Any? and All? for MySQL #
Seisyll Wyn sends in a tidy MySQL hack:
SELECT COUNT(*) AS total_students, MAX(student_id = 130220) AS signed_up FROM class_signups WHERE class_id = 1347
Can you tell what this does? The MAX
aggregate function coupled with the comparison acts like Ruby’s Enumerable#any?
Great if you’re retrieving a count and simultaneously want to ask, “Is the current user in that count?”
Similarly, the MIN
aggregate function can be leveraged for Enumerable#all?
.
SELECT COUNT(*) AS total_students, MIN(status = 'ACTIVE') AS all_active FROM class_signups WHERE class_id = 1347
Not having poked in the MySQL function book for a little while, maybe there are other ways to do this?
chrixian
not sure why you’d want to word a query such as that suggested by wyn.. it essentially does: a table or index scan on class_signups for only records having class_id of 1347; for each of those records found it will evaluate the expression “student_id = 130220” which is of course going to be boolean, true (1) or false (0), you see? because what you’re asking is: “does this record have a value of 130220 in student_id, yes or no?”; because there is no group by clause and you’re using an aggregate function COUNT each record found to have class_id = 1347 will be returned with a value of 1 for total_students and the value of signed_up with be 0 for every student not having a student_id = 130220 and 1 for every student whose student_id = 130220 … you dig? so i dunno if you’re going to want a result set like: [total_students, signed_up] {1,0} {1,0} {1,0} etc.. etc..
why
You’re exactly right, chrixian. The MAX helps that value of 1 float to the top. Have you used Ruby’s Enumerable#any? The clause
MAX(student_id = 130220)
acts just like this code:So, while you’re doing a COUNT, you can also see what other criteria the counted set meets. I think the idea here is: MySQL has a pretty limited set of aggregate functions. How can me milk them for more?
somekool
well, whatever you put in the MAX function, the count would not change…. seems pretty useless OR I really don’t understand.
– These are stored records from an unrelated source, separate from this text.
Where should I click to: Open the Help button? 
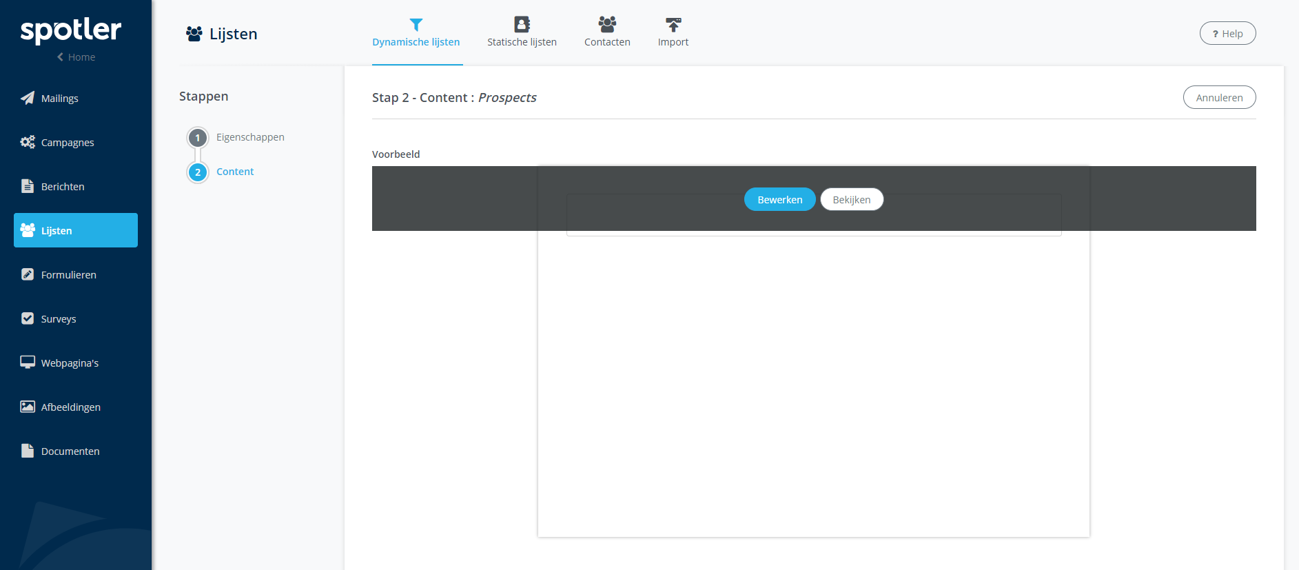(1227, 34)
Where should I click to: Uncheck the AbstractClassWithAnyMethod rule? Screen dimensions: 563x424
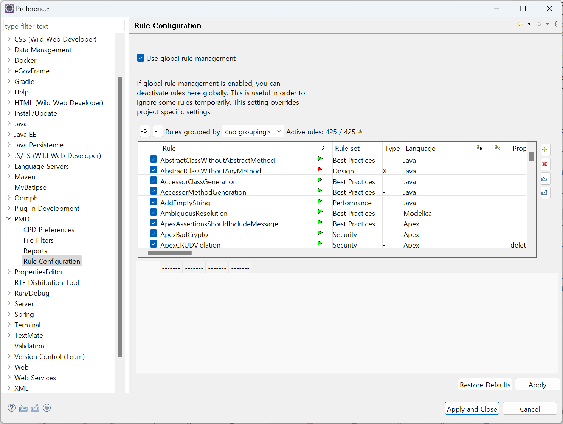click(x=154, y=170)
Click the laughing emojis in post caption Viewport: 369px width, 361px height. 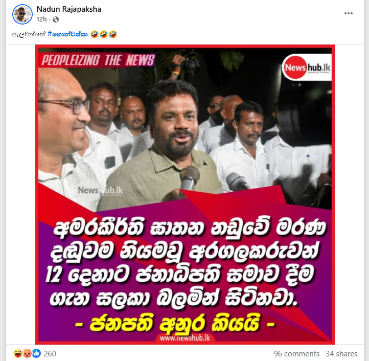[104, 34]
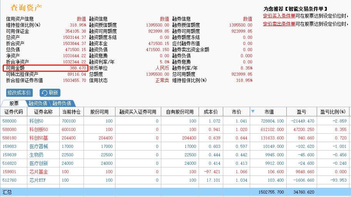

I look at the ruby doc for enum.any? and .all? I can see the similarities in the query, but not in the result.
maybe it requires a special version of mysql, I run 4.1 and it does not seems to work…
maybe you can give us more details ????
thanks.
timsuth
somekool, it’s not meant to change the COUNT .
It just gives you some additional information alongside the count.
So in one query, you get a COUNT , plus some other information.
olleolleolle
MySQL functions from the manual, for more thinking and digging into this goodness.
why’s call of “How can me milk them for more” is such a challenge. However I want to resist, this just pulls me back in. There is no time for playing around, but still this is like a big ol’ honey-pot of… haX.
Come to think of it, version 4.1 has a host of new stuff I’ve yet to tinker with. Woot.
pmcm
Just for the record, the word leveraged is deprecated and will be removed from future versions of English. Use used instead.
dca
Use SUM instead of MAX and you get a duplicate check for free.